# Newbie - problem with Steam Wand on Gaggia Classic



## mno101 (Feb 4, 2011)

hello everybody,

i am brand new to the espresso machine world. I have just got a Gaggia Classic which I have up and running for espressos (thks to the posts on the correct use of the pressurised baskets !)...however...when I went to steam some milk the end of the steam wand blew off (the black plastic bit).

The only way it works is holding it to the side of the jug. Is this they way it should be used ?

thks

mno101


----------



## Filthy_rich85 (Jan 20, 2011)

Mno101- majority of gaggia classic owners mod their machine with the rancilio silver steam wand replacement, these can be found relatively cheap at happydonkey and I believe there is a thread on how to replace it on the forum somewhere. As for the steam wand you have now, I don't have a classic but as long as you have a long enough nozzle to reach into the middle of the milk after you surf the surface you should be fine. The plastic is as far as I'm aware a froth assister


----------



## DonRJ (Apr 3, 2010)

The steam wand attachment (panarello) you have is held on by tightening the plastic collar at the top of it so it grips, it should have iirc a rubber O ring in the assembly which compresses as you tighten up and grip the metal steam wand.

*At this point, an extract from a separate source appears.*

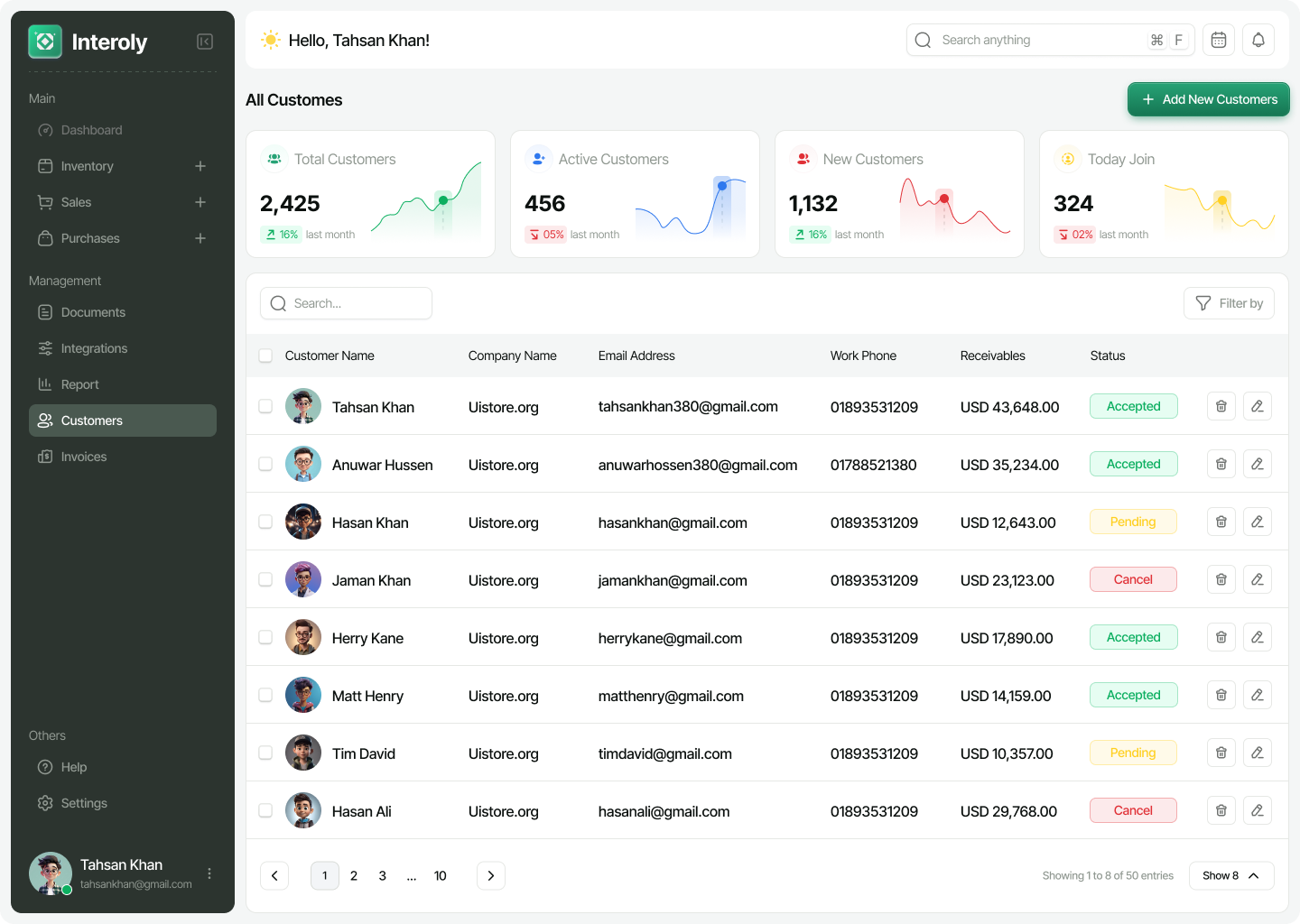Expand the Inventory sidebar section
The image size is (1300, 924).
click(200, 166)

As Filthy says, a favoured modification is to swop it for the Rancilio Silvia one


----------



## DonRJ (Apr 3, 2010)

You could as an alternative get one of these (see link)

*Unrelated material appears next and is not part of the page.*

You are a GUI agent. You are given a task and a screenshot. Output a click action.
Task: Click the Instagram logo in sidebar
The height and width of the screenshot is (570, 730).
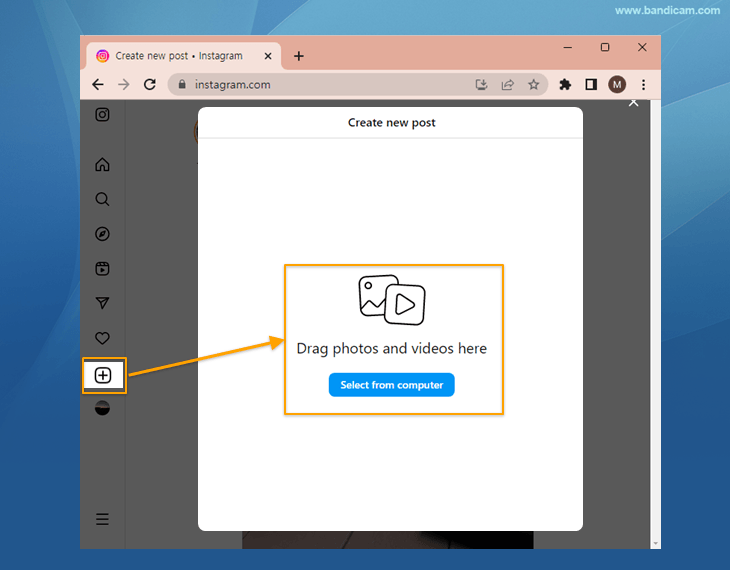click(102, 115)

http://cgi.ebay.co.uk/Gaggia-Coffee-Maker-Machine-Pannarello-Milk-Frother-/160459790241?pt=Coffee_Machines_Makers&hash=item255c2617a1

It is an alternative design to the Gaggia one, if you leave the outer sleeve off, it acts as an extension to the rather short Gaggia steam arm allowing traditional style milk frothing.


----------



## BanishInstant (Oct 12, 2009)

DonRJ said:


> You could as an alternative get one of these (see link)
> 
> http://cgi.ebay.co.uk/Gaggia-Coffee-Maker-Machine-Pannarello-Milk-Frother-/160459790241?pt=Coffee_Machines_Makers&hash=item255c2617a1
> 
> It is an alternative design to the Gaggia one, if you leave the outer sleeve off, it acts as an extension to the rather short Gaggia steam arm allowing traditional style milk frothing.

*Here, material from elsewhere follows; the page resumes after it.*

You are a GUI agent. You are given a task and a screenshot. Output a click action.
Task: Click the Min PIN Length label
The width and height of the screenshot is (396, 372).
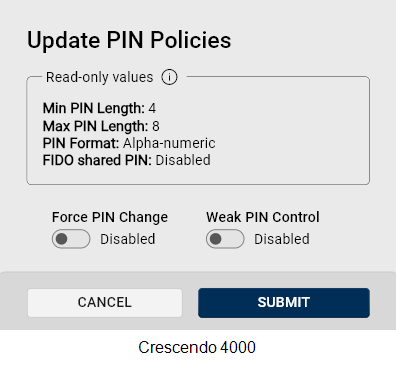click(x=94, y=108)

I have one of these wands and they are much better. Assuming you are just using the inner wand, if you want to create volume you need to hold the tip near the surface so that you hear a slurping sound - be careful not to create lots of large bubbles. You then plunge the wand deeper into the milk to maintain the volume level.


----------



## Eyedee (Sep 13, 2010)

I too use one of those wands without the outer cover on and it works for me.

Ian


----------



## mno101 (Feb 4, 2011)

thanks for the replies everybody. I reckon I will go with the Rancilio wand ...meanwhile i have been able to operate without the gaggia panarello.

thks again

mno101


----------